Sabahattin Ali’nin hazin biten hayat hikâyesi

Yazdığı toplumsal gerçekçi her eserde, muhalif tavrını ortaya koydu. 1930 yılında, Aydın Ortaokulu’nda Almanca öğretmenliği yaparken tanıştı cezaeviyle... Yıkıcı propaganda yaparak öğrencilerinin kafasını karıştırdığı gerekçesiyle tutuklandı. 2 ay sonra serbest bırakıldığında Konya'ya yerleşti ve o ölümsüz eseri “Kuyucaklı Yusuf’u burada yazdı. Yeniden tutuklanarak, Sinop Cezaevi'ne kondu. Bugün hala dillerden düşmeyen “Aldırma Gönül Aldırma” isimli şiirini de burada yazdı.
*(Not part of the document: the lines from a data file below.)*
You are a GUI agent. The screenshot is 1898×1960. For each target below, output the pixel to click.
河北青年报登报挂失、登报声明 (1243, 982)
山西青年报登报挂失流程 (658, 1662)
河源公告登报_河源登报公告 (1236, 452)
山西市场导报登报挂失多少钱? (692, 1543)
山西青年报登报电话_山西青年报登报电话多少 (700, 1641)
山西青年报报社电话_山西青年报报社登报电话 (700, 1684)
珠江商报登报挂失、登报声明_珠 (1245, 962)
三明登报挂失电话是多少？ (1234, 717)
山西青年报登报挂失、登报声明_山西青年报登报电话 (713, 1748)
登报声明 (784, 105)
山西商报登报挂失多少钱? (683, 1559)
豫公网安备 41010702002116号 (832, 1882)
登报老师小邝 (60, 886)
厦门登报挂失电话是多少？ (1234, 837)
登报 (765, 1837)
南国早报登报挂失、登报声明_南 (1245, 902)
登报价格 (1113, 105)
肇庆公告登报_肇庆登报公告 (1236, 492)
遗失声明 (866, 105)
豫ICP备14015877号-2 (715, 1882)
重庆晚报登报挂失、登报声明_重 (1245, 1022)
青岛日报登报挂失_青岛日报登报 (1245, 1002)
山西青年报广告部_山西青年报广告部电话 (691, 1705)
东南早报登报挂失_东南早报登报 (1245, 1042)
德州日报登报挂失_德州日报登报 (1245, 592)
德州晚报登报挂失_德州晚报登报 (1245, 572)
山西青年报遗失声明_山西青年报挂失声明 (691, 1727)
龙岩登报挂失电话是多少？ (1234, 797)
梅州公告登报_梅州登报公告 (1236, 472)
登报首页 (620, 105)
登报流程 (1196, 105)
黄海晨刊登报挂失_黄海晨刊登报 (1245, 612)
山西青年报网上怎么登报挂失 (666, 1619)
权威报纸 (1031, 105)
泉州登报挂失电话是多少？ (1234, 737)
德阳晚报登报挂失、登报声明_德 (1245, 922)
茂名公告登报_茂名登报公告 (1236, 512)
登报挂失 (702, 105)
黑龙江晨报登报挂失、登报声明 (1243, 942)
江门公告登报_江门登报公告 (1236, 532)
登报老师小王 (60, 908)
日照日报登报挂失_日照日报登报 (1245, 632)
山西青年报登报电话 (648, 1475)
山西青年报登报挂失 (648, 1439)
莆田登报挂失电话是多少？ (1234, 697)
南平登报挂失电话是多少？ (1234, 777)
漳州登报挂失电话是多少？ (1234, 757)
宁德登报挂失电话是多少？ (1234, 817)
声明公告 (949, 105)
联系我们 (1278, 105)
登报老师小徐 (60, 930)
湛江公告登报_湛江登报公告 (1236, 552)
Hayatı, cezaevlerinde-sürgünlerde geçti. 1948 yılında hakkında yeniden tutuklama kararı çıktığında, bu kez cezaevine girmemekte kararlıydı. Yurt dışına kaçmaya karar verdi. Tarihler, 2 Nisan 1948'i gösteriyordu. Katiliyle birlikte bir kamyonun kasasında Bulgaristan'a doğru gidiyordu, ölüme gittiğini bilmeden... Bulgaristan sınırındaki Istıranca Ormanı'na geldiklerinde, kamyondaki Ali Ertekin adlı kişi tarafından öldürüldü. Cansız bedeni günler sonra bulundu.

SABAHATTİN ALİ'NİN İLK ESERİ NEDİR?

Sabahattin Ali’nin ilk öyküsü 3 Mayıs 1924 tarihinde Yeni Yol dergisinde yer alan “Horoz Mehmet”tir. Sabahattin Ali, bu öyküsünü 17 yaşındayken “Gültekin” mahlasıyla yazmıştır. Prof. Dr. Ali Duymaz’ın araştırmaları sonucunda ortaya çıkan bu hikâye Sabahattin Ali öykücülüğünün bütün özelliklerini taşımaktadır.

SABAHATTİN ALİ MEZARI NEREDEDİR?

Sabahattin Ali'nin mezarı yoktur. Sabahattin Ali'nin bedenini bir çoban bulmuştur. Bedeni bulan çoban, 16 Haziran 1948 tarihinde durumu jandarmaya bildirmiştir. Beden Adli tıp yolunda kaybolmuştur.